**TASK STATEMENT**
Where an entry below contains an image, skip the image and reproduce the rest exactly.

..........

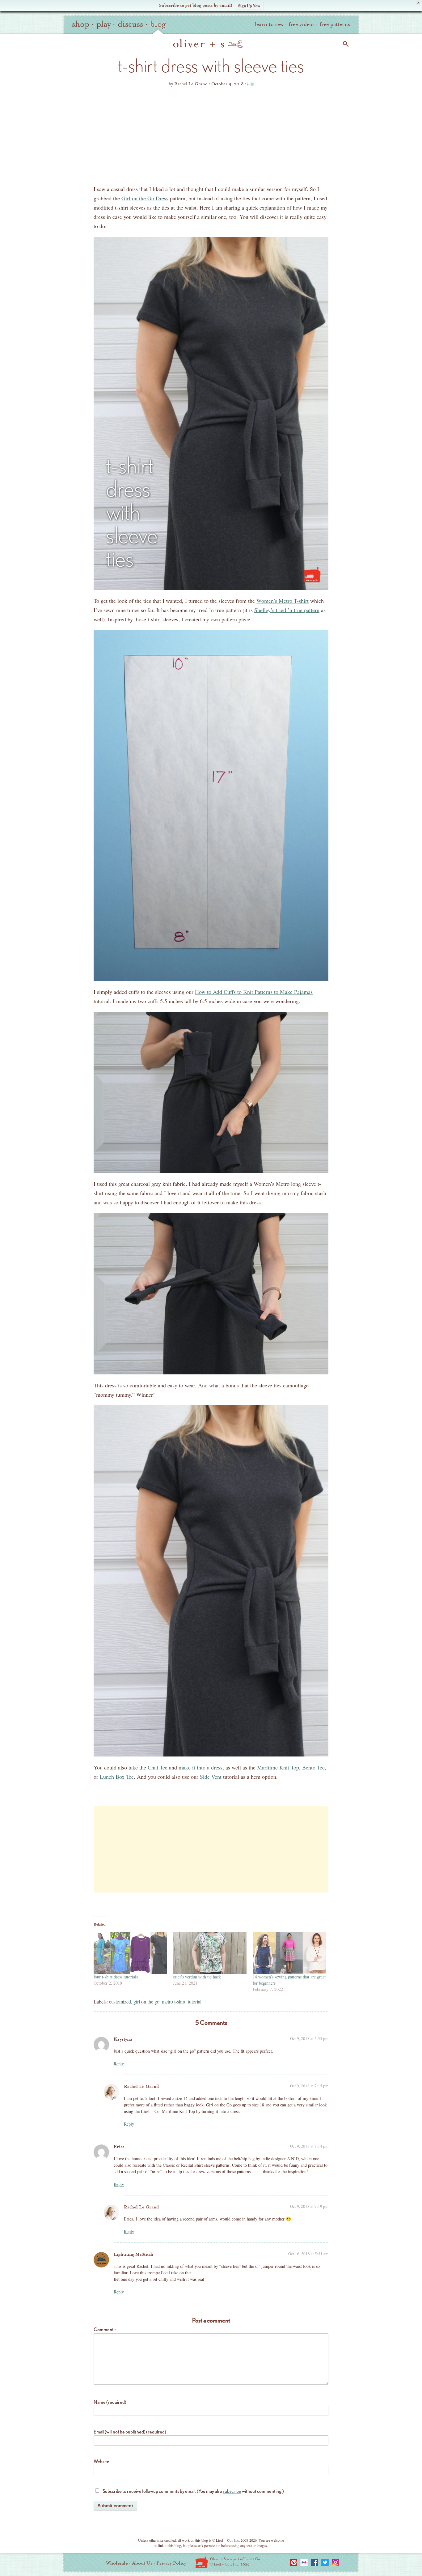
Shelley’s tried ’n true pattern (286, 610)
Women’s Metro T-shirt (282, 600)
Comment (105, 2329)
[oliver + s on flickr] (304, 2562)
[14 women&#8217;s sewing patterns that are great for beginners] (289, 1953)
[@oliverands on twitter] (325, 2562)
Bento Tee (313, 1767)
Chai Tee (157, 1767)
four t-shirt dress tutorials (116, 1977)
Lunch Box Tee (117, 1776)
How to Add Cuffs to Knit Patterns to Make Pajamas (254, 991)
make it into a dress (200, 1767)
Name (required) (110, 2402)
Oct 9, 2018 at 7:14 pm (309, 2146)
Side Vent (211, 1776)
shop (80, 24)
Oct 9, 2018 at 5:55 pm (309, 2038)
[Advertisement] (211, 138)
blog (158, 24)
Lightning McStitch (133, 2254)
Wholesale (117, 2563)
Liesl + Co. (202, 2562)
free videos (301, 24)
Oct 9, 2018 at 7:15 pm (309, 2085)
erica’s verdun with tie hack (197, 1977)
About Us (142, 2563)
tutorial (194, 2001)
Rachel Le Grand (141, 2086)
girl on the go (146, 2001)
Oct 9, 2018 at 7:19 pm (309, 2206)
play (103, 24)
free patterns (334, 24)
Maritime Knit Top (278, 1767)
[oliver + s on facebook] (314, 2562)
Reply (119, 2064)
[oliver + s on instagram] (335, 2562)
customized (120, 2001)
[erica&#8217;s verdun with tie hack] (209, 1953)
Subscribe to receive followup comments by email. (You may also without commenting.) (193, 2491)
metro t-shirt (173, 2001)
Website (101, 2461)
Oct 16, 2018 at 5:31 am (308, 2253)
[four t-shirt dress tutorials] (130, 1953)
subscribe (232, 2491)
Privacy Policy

..........

**RESPONSE AREA**
Shelley’s tried ’n true pattern (286, 610)
Women’s Metro T-shirt (282, 600)
Comment (105, 2329)
[oliver + s on flickr] (304, 2562)
[14 women&#8217;s sewing patterns that are great for beginners] (289, 1953)
[@oliverands on twitter] (325, 2562)
Bento Tee (313, 1767)
Chai Tee (157, 1767)
four t-shirt dress tutorials (116, 1977)
Lunch Box Tee (117, 1776)
How to Add Cuffs to Knit Patterns to Make Pajamas (254, 991)
make it into a dress (200, 1767)
Name (required) (110, 2402)
Oct 9, 2018 at 7:14 pm (309, 2146)
Side Vent (211, 1776)
shop (80, 24)
Oct 9, 2018 at 5:55 pm (309, 2038)
[Advertisement] (211, 138)
blog (158, 24)
Lightning McStitch (133, 2254)
Wholesale (117, 2563)
Liesl + Co. (202, 2562)
free videos (301, 24)
Oct 9, 2018 at 7:15 pm (309, 2085)
erica’s verdun with tie hack (197, 1977)
About Us (142, 2563)
tutorial (194, 2001)
Rachel Le Grand (141, 2086)
girl on the go (146, 2001)
Oct 9, 2018 at 7:19 pm (309, 2206)
play (103, 24)
free patterns (334, 24)
Maritime Knit Top (278, 1767)
[oliver + s on facebook] (314, 2562)
Reply (119, 2064)
[oliver + s on instagram] (335, 2562)
customized (120, 2001)
[erica&#8217;s verdun with tie hack] (209, 1953)
Subscribe to receive followup comments by email. (You may also without commenting.) (193, 2491)
metro t-shirt (173, 2001)
Website (101, 2461)
Oct 16, 2018 at 5:31 am (308, 2253)
[four t-shirt dress tutorials] (130, 1953)
subscribe (232, 2491)
Privacy Policy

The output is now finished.